[Pixel coordinate grounding data]
== Segment start ==
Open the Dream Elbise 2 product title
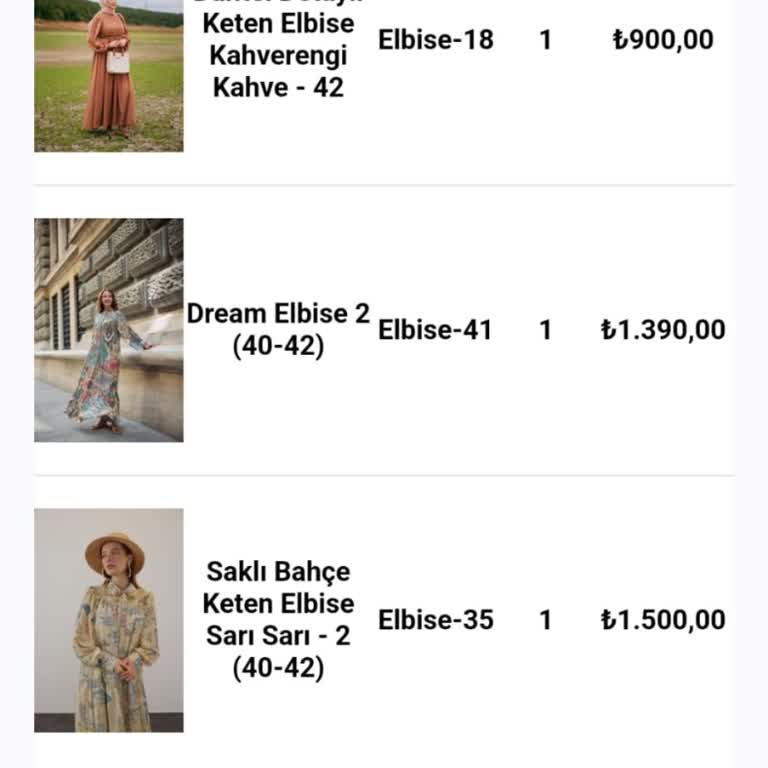Screen dimensions: 768x768 click(x=278, y=314)
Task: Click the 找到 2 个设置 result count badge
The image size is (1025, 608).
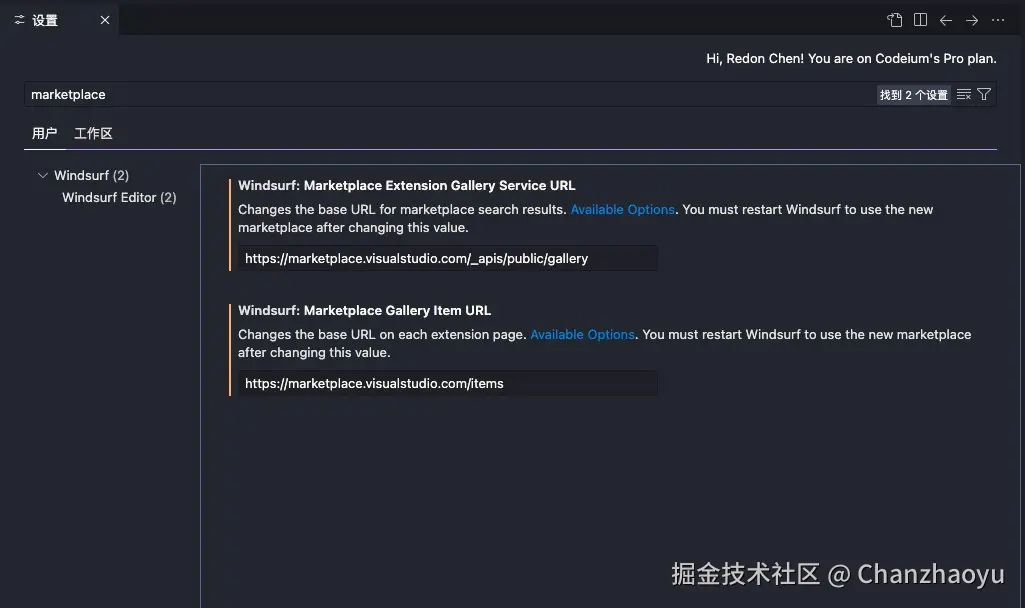Action: (913, 95)
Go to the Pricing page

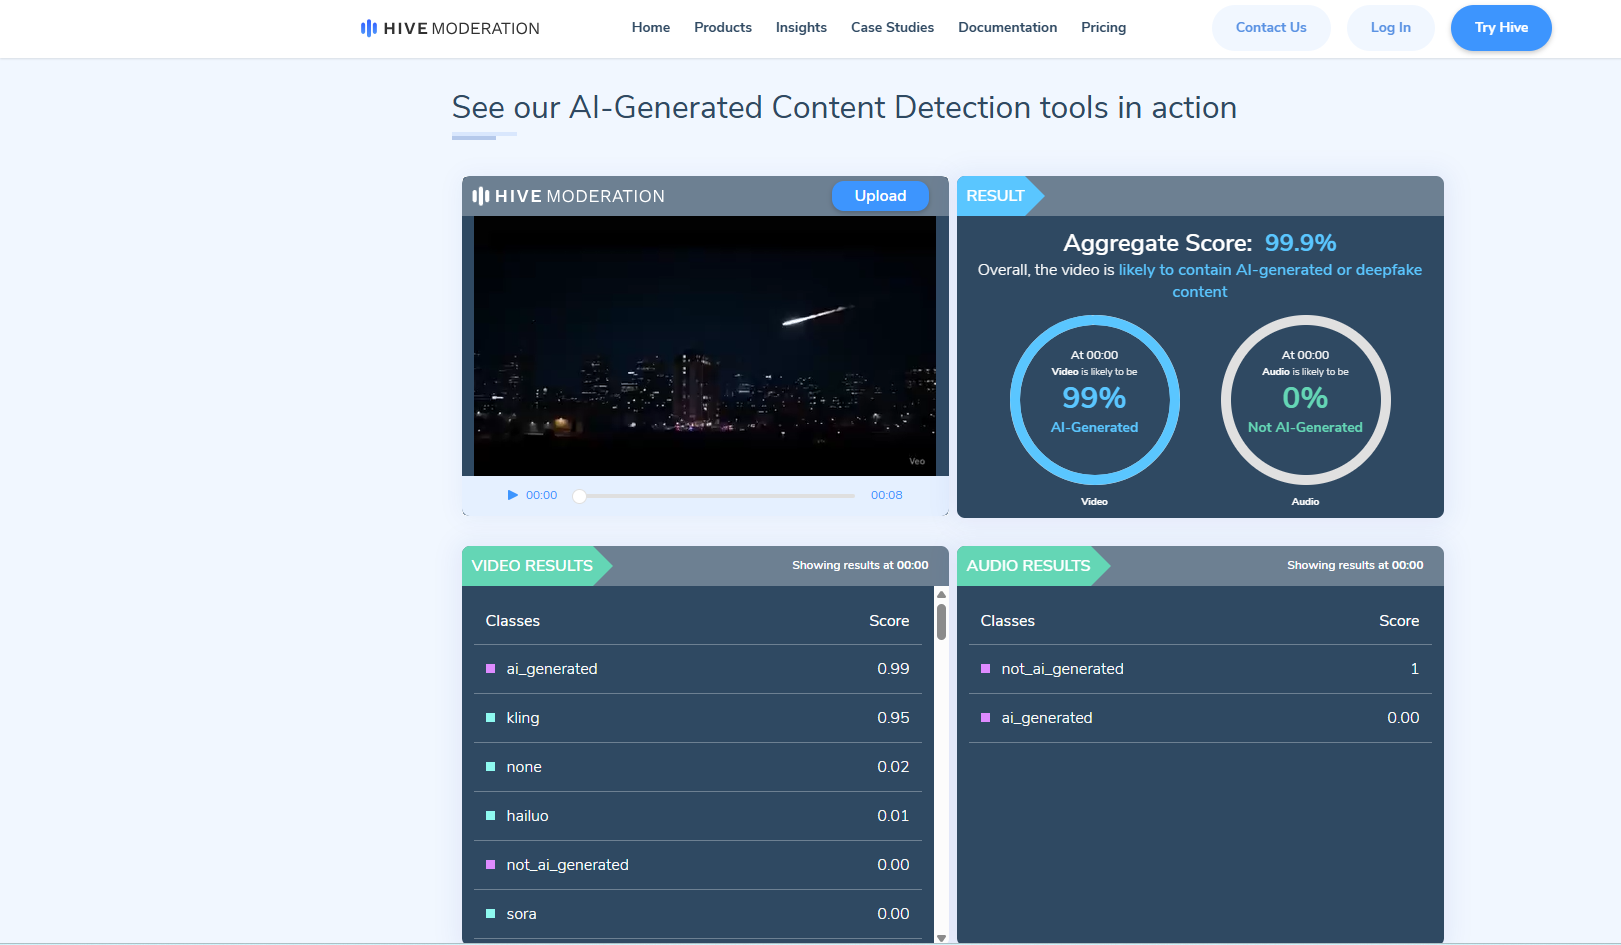tap(1103, 28)
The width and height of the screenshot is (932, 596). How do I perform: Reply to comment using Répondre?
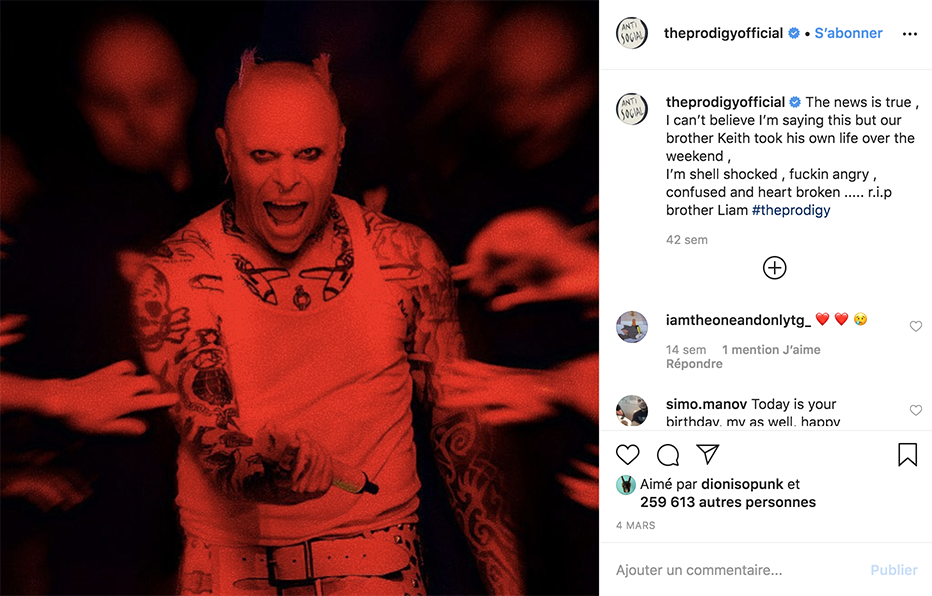point(694,364)
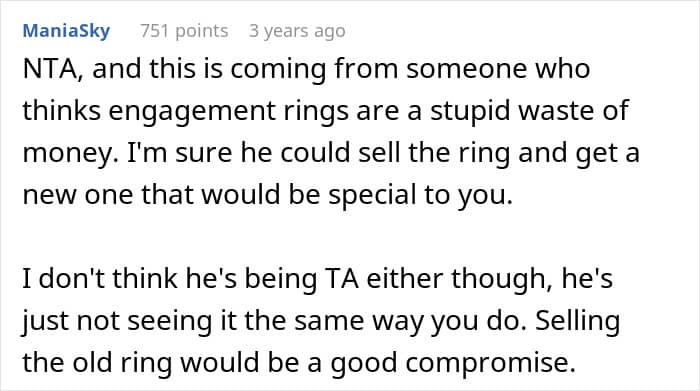Screen dimensions: 700x391
Task: Click the phrase engagement rings
Action: (229, 111)
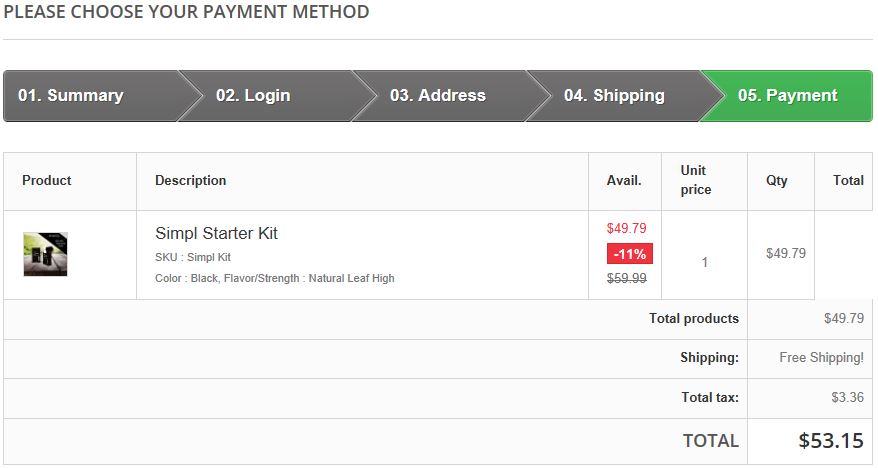The width and height of the screenshot is (878, 468).
Task: Open the 03. Address step
Action: pos(437,96)
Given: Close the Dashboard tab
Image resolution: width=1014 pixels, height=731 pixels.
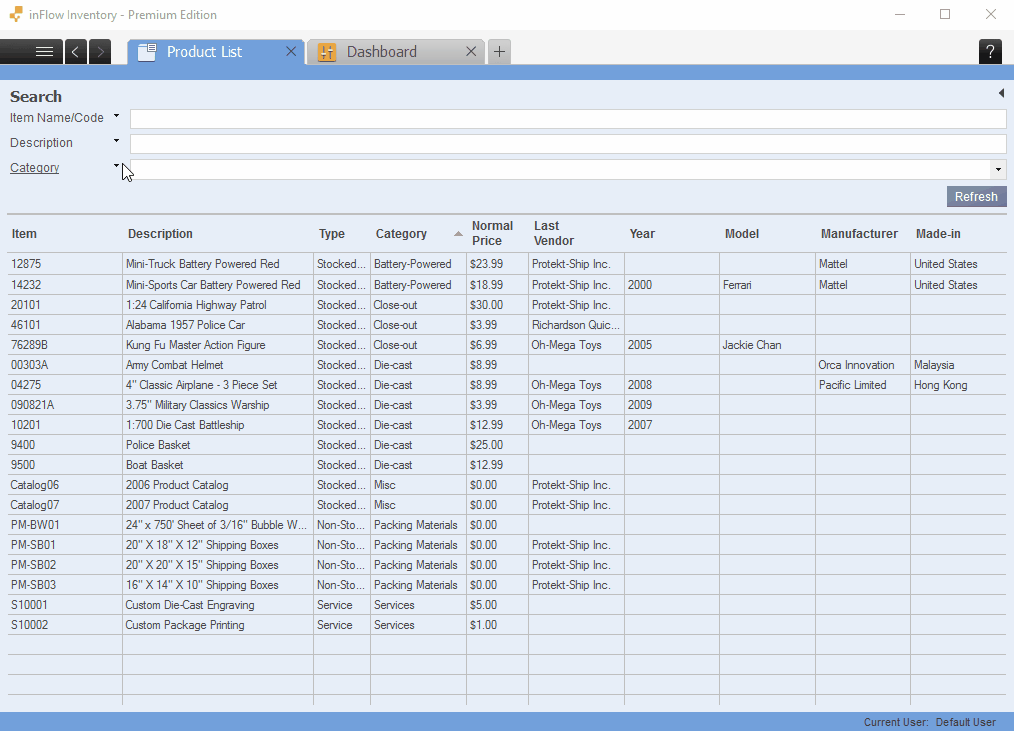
== Segment end ==
### What is being asked
The copy you produce must repeat all the entries exactly and contain no pictures.

### Reply to the exercise
Open the Dream Elbise 2 product title
Screen dimensions: 768x768 click(x=278, y=314)
Task: Click the 找到 2 个设置 result count badge
The image size is (1025, 608).
Action: (913, 95)
Go to the Pricing page

tap(1103, 28)
The width and height of the screenshot is (932, 596). How do I perform: Reply to comment using Répondre?
point(694,364)
Screen dimensions: 700x391
Task: Click the phrase engagement rings
Action: (229, 111)
The width and height of the screenshot is (878, 468).
Task: Open the 03. Address step
Action: pos(437,96)
Given: Close the Dashboard tab
Image resolution: width=1014 pixels, height=731 pixels.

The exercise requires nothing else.